When the line containing "Given: Click the waiting code tag in 订单状态" appears in the data below, begin copying there and stop only after the line containing "View the 75".

===============

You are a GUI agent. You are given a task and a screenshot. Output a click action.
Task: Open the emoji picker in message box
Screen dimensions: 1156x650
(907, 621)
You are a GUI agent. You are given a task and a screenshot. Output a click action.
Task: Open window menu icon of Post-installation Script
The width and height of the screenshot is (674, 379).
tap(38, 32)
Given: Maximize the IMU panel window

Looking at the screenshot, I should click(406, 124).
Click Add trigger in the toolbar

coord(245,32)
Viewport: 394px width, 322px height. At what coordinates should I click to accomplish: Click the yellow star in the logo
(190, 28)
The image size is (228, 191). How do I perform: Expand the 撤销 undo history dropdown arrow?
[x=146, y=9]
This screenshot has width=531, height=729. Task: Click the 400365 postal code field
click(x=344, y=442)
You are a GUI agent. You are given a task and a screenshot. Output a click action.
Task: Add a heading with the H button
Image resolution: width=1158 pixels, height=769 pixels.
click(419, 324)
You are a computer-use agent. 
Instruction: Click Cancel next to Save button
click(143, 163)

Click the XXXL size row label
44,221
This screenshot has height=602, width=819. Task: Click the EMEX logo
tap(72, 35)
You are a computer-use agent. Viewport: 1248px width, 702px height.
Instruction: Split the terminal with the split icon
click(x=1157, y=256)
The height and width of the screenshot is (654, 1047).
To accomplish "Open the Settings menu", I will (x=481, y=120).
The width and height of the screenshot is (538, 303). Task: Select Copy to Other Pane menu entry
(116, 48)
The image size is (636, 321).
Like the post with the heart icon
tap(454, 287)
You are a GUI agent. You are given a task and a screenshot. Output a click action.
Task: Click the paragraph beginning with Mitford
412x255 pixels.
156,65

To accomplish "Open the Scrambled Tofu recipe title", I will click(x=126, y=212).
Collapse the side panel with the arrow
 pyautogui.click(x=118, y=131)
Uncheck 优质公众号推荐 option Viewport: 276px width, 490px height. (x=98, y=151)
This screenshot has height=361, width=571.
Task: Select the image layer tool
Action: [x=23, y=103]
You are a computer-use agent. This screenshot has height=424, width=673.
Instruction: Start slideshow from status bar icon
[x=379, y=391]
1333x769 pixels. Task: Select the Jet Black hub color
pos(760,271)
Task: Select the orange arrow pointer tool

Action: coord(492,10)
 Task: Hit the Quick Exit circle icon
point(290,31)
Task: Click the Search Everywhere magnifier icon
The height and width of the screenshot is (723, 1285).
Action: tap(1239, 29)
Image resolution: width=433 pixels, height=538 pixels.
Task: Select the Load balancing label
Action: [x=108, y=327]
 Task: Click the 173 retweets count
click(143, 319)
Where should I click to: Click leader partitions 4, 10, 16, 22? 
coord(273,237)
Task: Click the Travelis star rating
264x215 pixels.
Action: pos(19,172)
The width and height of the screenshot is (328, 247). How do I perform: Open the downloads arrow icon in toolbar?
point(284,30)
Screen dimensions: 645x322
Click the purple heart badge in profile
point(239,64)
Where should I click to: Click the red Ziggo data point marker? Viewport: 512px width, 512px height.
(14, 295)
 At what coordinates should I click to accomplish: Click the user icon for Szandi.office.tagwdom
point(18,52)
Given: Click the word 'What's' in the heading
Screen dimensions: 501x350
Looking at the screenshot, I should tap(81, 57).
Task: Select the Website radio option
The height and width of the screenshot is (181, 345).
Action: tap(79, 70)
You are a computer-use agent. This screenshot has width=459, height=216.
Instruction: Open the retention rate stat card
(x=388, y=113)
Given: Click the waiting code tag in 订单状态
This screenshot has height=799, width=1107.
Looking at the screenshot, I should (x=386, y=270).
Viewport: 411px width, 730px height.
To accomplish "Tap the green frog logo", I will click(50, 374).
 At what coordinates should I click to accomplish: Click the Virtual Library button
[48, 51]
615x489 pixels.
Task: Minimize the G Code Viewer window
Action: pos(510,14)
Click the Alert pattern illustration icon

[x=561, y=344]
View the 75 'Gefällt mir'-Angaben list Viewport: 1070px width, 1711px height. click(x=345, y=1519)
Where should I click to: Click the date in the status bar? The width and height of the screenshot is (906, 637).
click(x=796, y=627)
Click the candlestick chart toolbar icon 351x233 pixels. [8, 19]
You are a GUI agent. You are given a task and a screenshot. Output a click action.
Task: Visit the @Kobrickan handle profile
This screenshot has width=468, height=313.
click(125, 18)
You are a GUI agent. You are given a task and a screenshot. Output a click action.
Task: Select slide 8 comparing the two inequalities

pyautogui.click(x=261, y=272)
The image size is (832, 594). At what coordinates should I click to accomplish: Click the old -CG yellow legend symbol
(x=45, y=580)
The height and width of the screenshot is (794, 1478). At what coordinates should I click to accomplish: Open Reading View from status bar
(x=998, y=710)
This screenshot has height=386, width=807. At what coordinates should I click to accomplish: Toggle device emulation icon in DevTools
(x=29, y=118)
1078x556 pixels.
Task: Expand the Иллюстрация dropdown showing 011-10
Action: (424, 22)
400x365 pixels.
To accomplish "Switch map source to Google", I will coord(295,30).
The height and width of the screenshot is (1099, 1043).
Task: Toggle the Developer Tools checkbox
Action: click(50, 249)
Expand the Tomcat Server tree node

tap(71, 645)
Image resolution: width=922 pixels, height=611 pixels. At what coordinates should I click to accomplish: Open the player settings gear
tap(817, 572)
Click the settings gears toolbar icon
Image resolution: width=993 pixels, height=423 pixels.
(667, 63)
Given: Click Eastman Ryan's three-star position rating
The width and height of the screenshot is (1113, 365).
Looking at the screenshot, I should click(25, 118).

===============

Result of the exercise:
Given: Click the waiting code tag in 订单状态
This screenshot has height=799, width=1107.
Looking at the screenshot, I should (x=386, y=270).
Viewport: 411px width, 730px height.
To accomplish "Tap the green frog logo", I will click(50, 374).
 At what coordinates should I click to accomplish: Click the Virtual Library button
[48, 51]
615x489 pixels.
Task: Minimize the G Code Viewer window
Action: pos(510,14)
Click the Alert pattern illustration icon

[x=561, y=344]
View the 75 'Gefällt mir'-Angaben list Viewport: 1070px width, 1711px height. click(x=345, y=1519)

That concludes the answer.